------ TEXTO DE ESTUDO
Ontem, o PT criou um grupo de trabalho para formular uma nova proposta de Orçamento ao Congresso. A enviada por Bolsonaro para 2023 é vista pelos petistas como uma peça de ficção, sem espaço para todos os programas sociais. Caberá ao senador eleito pelo Piauí, Wellington Dias (PT-PI), um dos coordenadores da campanha, levar a proposta ao relator do Orçamento, deputado Marcelo Castro ( MDB-PI), que foi ministro de Dilma Rousseff e apoiou Lula.

— A prioridade é discutir o Orçamento. Vamos começar o diálogo com os parlamentares — disse Mercadante.

Ampliação do diálogo

Ontem, Lula recebeu a visita do presidente da Argentina, Alberto Fernández, e conversou por telefone com outros chefes de Estado. À noite, a previsão era de que viajasse para o litoral da Bahia, onde descansaria até o fim da semana.

Aliados apontam a afirmação de Lula de que não pretende buscar um novo mandato em 2026, como um gesto para distensionar o ambiente político, ampliar o diálogo e ter liberdade para tomar medidas duras, ainda que custem capital político. Nesse sentido, a participação de economistas liberais na transição daria sinal mais concreto de seu compromisso com “responsabilidade fiscal, social e desenvolvimento sustentável” do que a carta vaga que divulgou três dias antes do segundo turno.

Nas articulações da reta final da campanha, Lula enfatizou que precisará de nomes de fora do PT para compor seu governo, particularmente a equipe que será responsável pela estratégia de desenvolvimento econômico. Recebeu o apoio de economistas de linha liberal, como o ex-ministro da Fazenda Henrique Meirelles e integrantes do grupo que participou da criação e consolidação do Plano Real, como Pedro Malan, Pérsio Arida, André Lara Resende, Edmar Bacha e Arminio Fraga. Ainda sem a escolha por Lula de nomes para pastas importantes, como a Fazenda ou Planejamento, aliados do petista indicam que alguns economistas liberais podem colaborar com o novo governo já a partir da transição, dado o desafio de encontrar uma forma conciliar o equilíbrio das contas públicas com as promessas da campanha de priorizar gastos sociais para combater a fome e a pobreza.

— A presença de pessoas com know-how, experiência de dirigir Banco Central, Ministério da Fazenda, da Economia, Planejamento, nos dá uma segurança de que não vai ser uma coisa da cabeça de um iluminado. Vai ser fruto de um amplo diálogo com um conjunto de pessoas. O Brasil é um paciente que está na UTI. Não é um médico só que vai cuidar dos vários problemas — argumenta Wellington Dias.
------------
------ INFORMAÇÕES EXIBIDAS
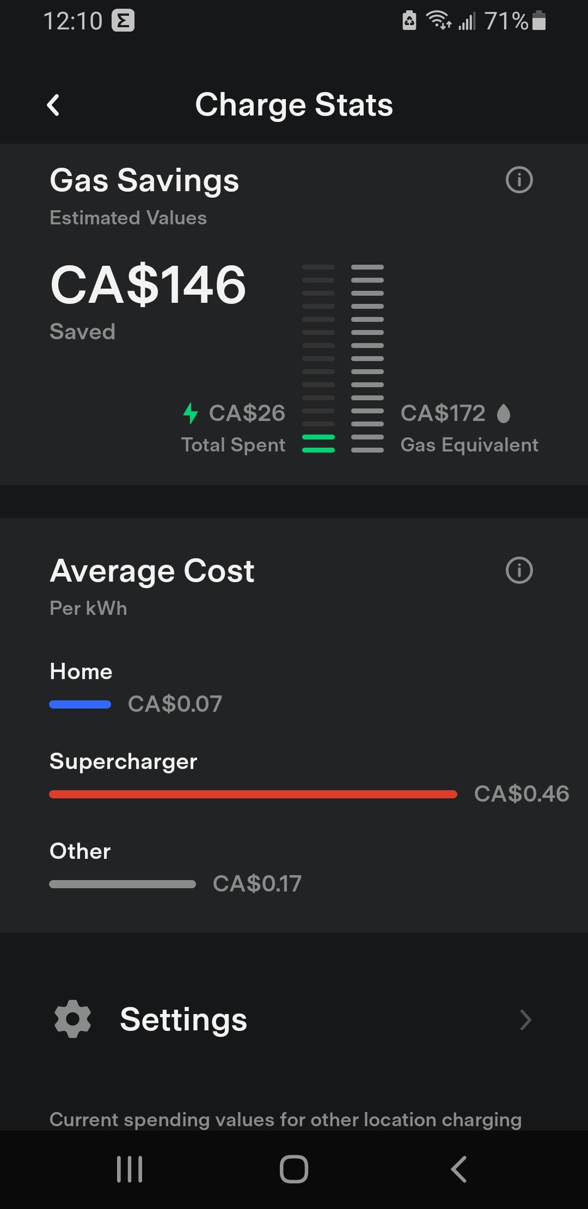Screen dimensions: 588x1209
Task: Tap the gas droplet icon
Action: coord(504,413)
------------
• [INSTRUÇÕES]:
1. Segundo o texto de estudo, por que alguns economistas liberais podem colaborar com o novo governo já a partir da transição? Responda em até três frases.
2. Com base no texto de estudo, indique se cada afirmação está de acordo com ele, respondendo sim ou não e citando literalmente as palavras decisivas: (a) Lula recebeu a visita do presidente da Argentina; (b) Marcelo Castro é o senador eleito pelo Piauí; (c) Lula pretende buscar um novo mandato em 2026.
3. Dê prosseguimento ao texto sobre a transição do governo Lula a partir do ponto em que ele termina.

• [RESPOSTAS]:
1. Isso se deve ao desafio de encontrar uma forma de conciliar o equilíbrio das contas públicas com as promessas de campanha de priorizar gastos sociais para combater a fome e a pobreza.

2.
(a) Sim: "Ontem, Lula recebeu a visita do presidente da Argentina, Alberto Fernández".
(b) Não: "Caberá ao senador eleito pelo Piauí, Wellington Dias (PT-PI)" e "relator do Orçamento, deputado Marcelo Castro".
(c) Não: "não pretende buscar um novo mandato em 2026".

3.
Meirelles 100% disponível

Um dos cotados para assumir a Fazenda, Henrique Meirelles disse ao GLOBO que técnicos com inclinação liberal devem participar dos debates e dialogar com integrantes do governo Lula. Ele conta ter reservado 100% do seu tempo para ajudar a campanha na reta final e dialogar com agentes do mercado sobre o pós-eleição.

— Deve haver algo nessa linha (de participação de liberais), é consistente com o que Lula fez no período em que foi presidente. Não adotou linha radical. Foi muito pragmático e foi a razão pela qual o governo dele deu certo. Minha expectativa é nessa direção — diz Meirelles, acrescentando que a pergunta que mais ouve de empresários é como será 2023 com Lula no Planalto.

Lula sabe que nomes do PT ligados à chamada Nova Matriz Econômica, que predominou na gestão de Dilma Rousseff, afastam os economistas que se apresentam para colaborar, mas a chegada dos liberais sofre resistências entre os aliados à esquerda. Nas diretrizes traçadas pelo PT para a campanha, há a defesa de um forte papel do Estado na indução da economia. Na campanha, o deputado Rui Falcão (PT-SP) afirmou que a pressão sobre a indicação de Lula para a Fazenda é para fazer o PT assumir “um programa que não é o nosso”. Já o deputado eleito Guilherme Boulos (PSOL-SP) disse que as ideias de Meirelles “são contrárias às posições que estão no plano de governo”.